A Day Late and $19,250 to the IRS: Boecher v. Commissioner Pending Before Supreme Court

It arrived on June 5, 2015: that dreaded envelope with the IRS in the upper left. The recipient was a small law firm in North Dakota, and when they opened the letter, it accused the business of failing to file copies of W-2 and W-3 forms (employee records) with the Social Security Administration. They were confused because they had filed the forms. They ended up ignoring the letter.

The IRS does not like being ignored. 45 days later, the IRS automatically imposed a 10 percent “intentional disregard” penalty on the firm, and on July 28, 2016, sent a much more alarming letter: a notice of intent to levy to collect $19,250, plus interest. 

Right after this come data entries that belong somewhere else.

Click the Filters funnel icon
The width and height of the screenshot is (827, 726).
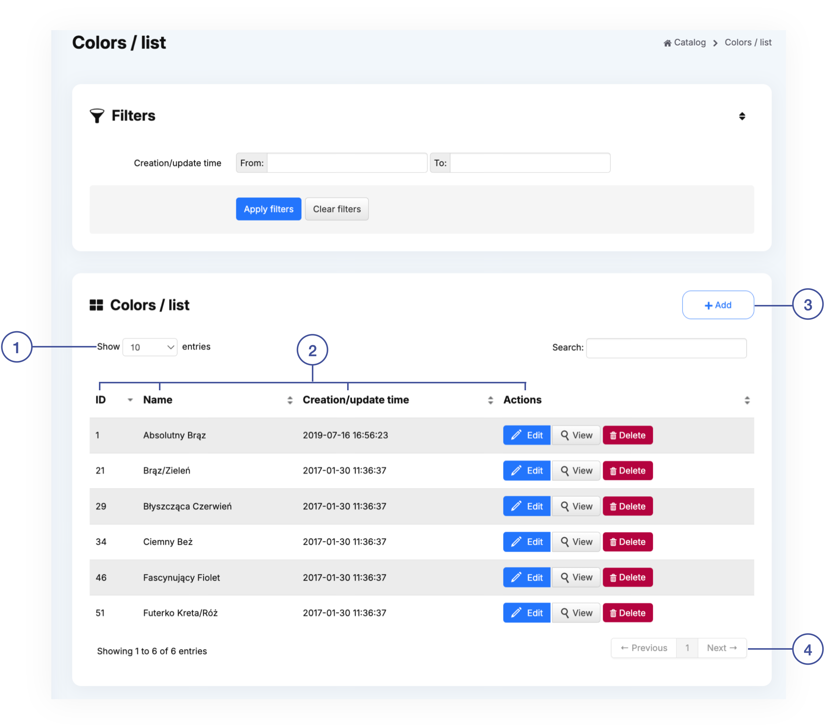[97, 116]
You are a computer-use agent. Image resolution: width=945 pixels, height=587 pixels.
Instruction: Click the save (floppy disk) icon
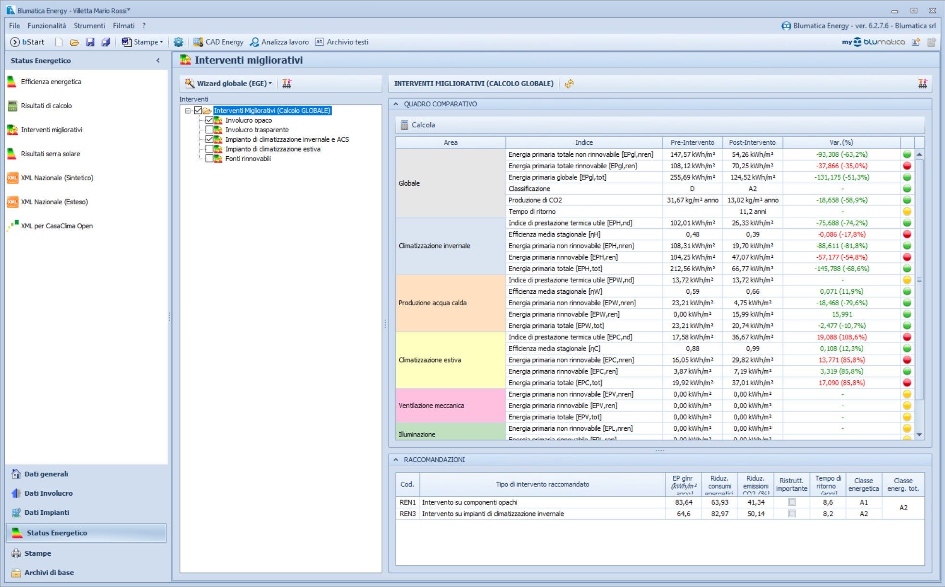click(90, 42)
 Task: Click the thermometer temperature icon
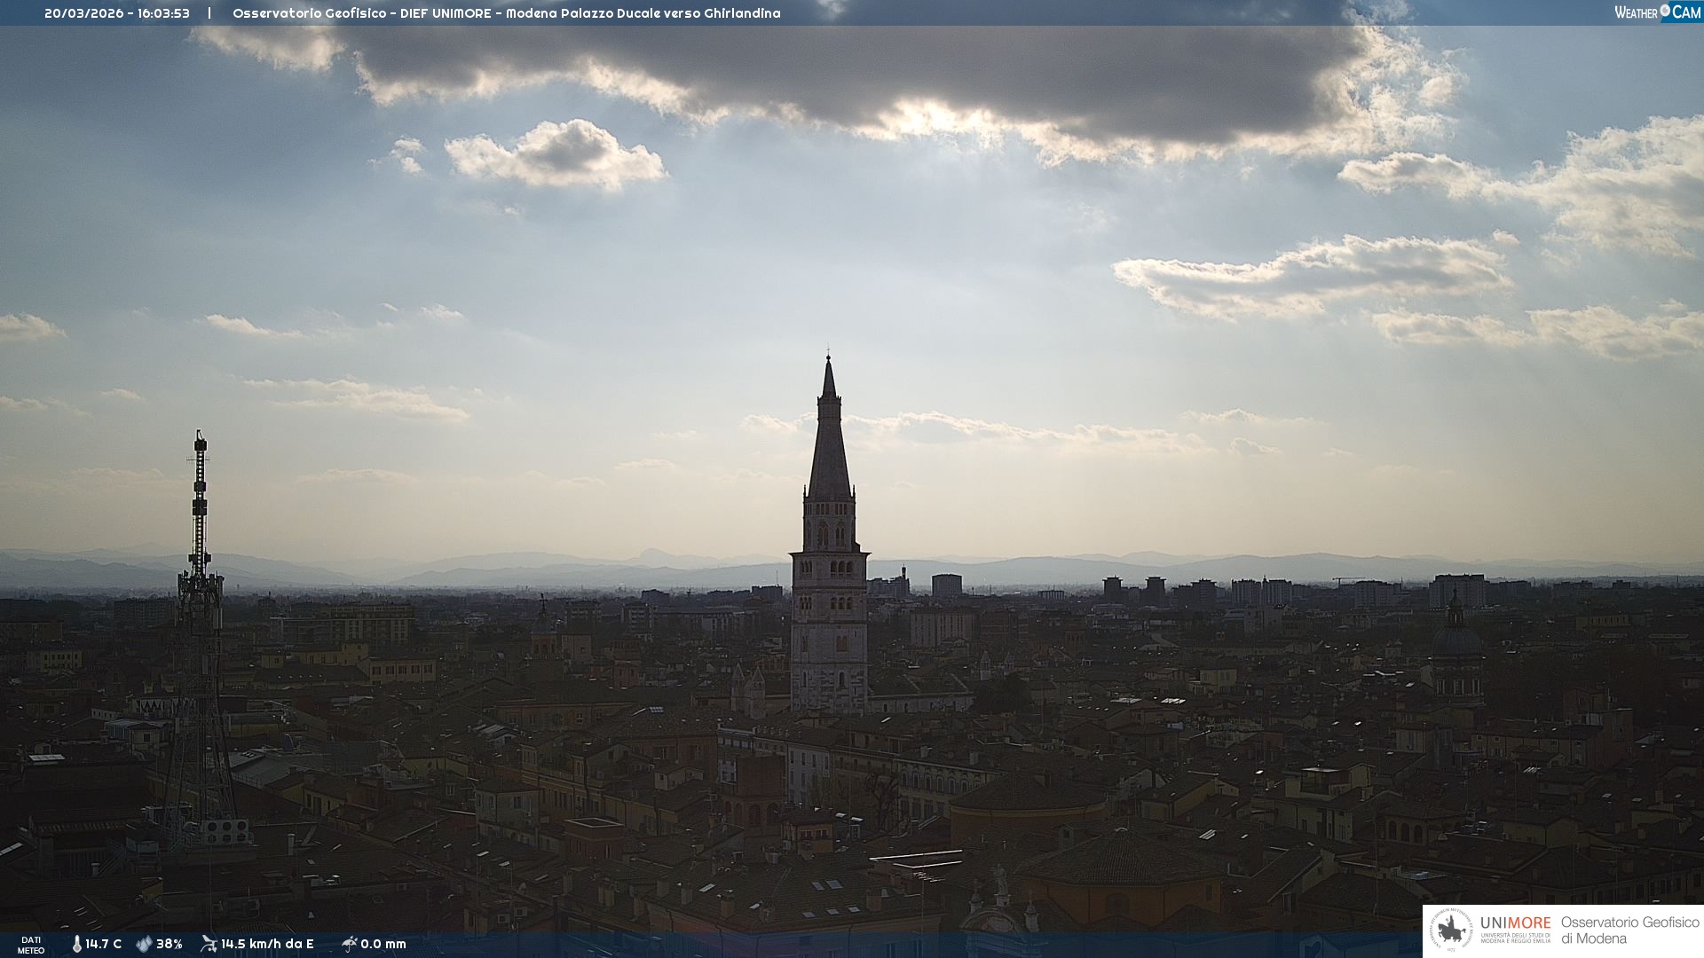click(x=77, y=944)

The firm immediately requested a due process hearing, where they argued that they had in fact provided the forms. That hearing was in May 2017, and on July 28, 2017, the IRS appeals office denied the appeal and sustained the levy. This letter, which arrived on July 31, started a 30-day clock for the firm to petition the Tax Court for an independent review. They filed their petition on August 29, the 31st day and one day late.

This case is therefore now a case about whether the Tax Court filing deadline — which appears in federal law at 26 U.S.C. § 6330(d)(1) — is “jurisdictional” or “claim-processing”; legal terms of art for “mandatory” or “not mandatory.”

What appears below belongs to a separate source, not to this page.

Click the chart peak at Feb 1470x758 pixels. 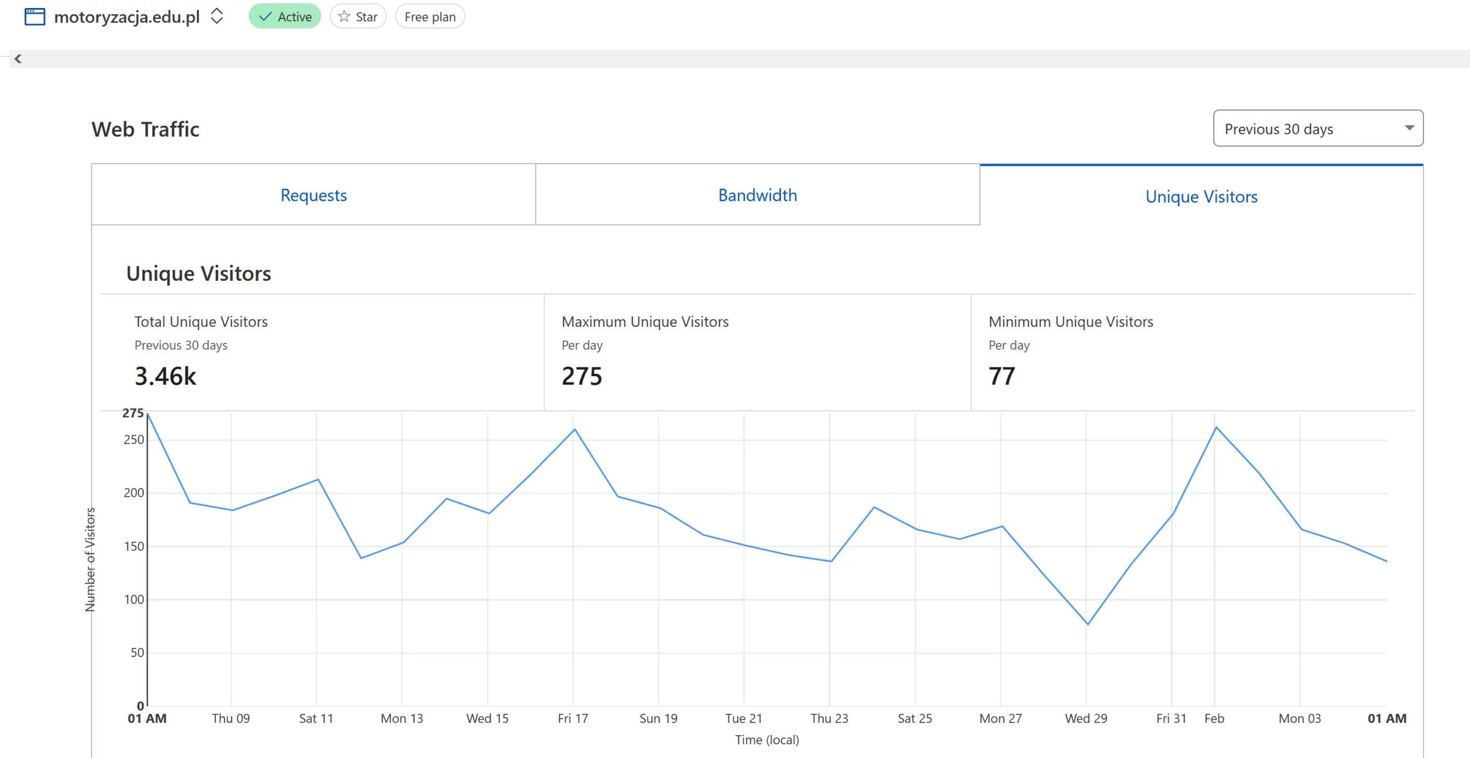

The IRS and the Tax Court think it is jurisdictional: if someone misses the deadline, that strips the taxpayer of all ability to appeal the case and the jurisdiction of the courts to hear it. A three-judge panel of the U.S. Court of Appeals for the Eighth Circuit agreed with them, although three of the 11 judges wanted to rehear the case with the full court. 

The petitioner law firm says the deadline is claim-processing — a step in the process, but one that the judge can order waived as part of equitably evaluating case-specific circumstances and any harm to the parties. The petitioner argues that nothing in the statute clearly shows it was meant to strip jurisdiction if the deadline is missed. The Ninth Circuit has previously held that the statute is jurisdictional, and the D.C. Circuit held that a similar tax deadline law is claim-processing.

The federal government, in its brief, predictably argues that the sky will fall if deadlines are waived. Congress could not have meant for the sky to fall, they argue, so therefore the deadline must be mandatory even if it wasn’t stated explicitly. They also argue that no appeals court has ruled differently and that even if the petitioner is right, they have no equitable reason to justify waiving the deadline in their case.

While the IRS is hammering a taxpayer for replying one day late, there is no deadline on its own responses to taxpayers. As of the end of May the IRS had a backlog of 35 million unprocessed individual and business returns, and only 3 percent of 85 million calls placed to the agency reached a live person. As former National Taxpayers Advocate Nina Olson put it to The Washington Post: “It is very frustrating to hear everyone talk about enforcement, enforcement, enforcement when the IRS is not picking up the phone to talk with people who need to resolve issues, especially when the issues are created by the IRS itself.”

The case is Boecher v. Commissioner, U.S. Sup. Ct. Docket No. 20-1472. We should hear by October if the Supreme Court will hear the case.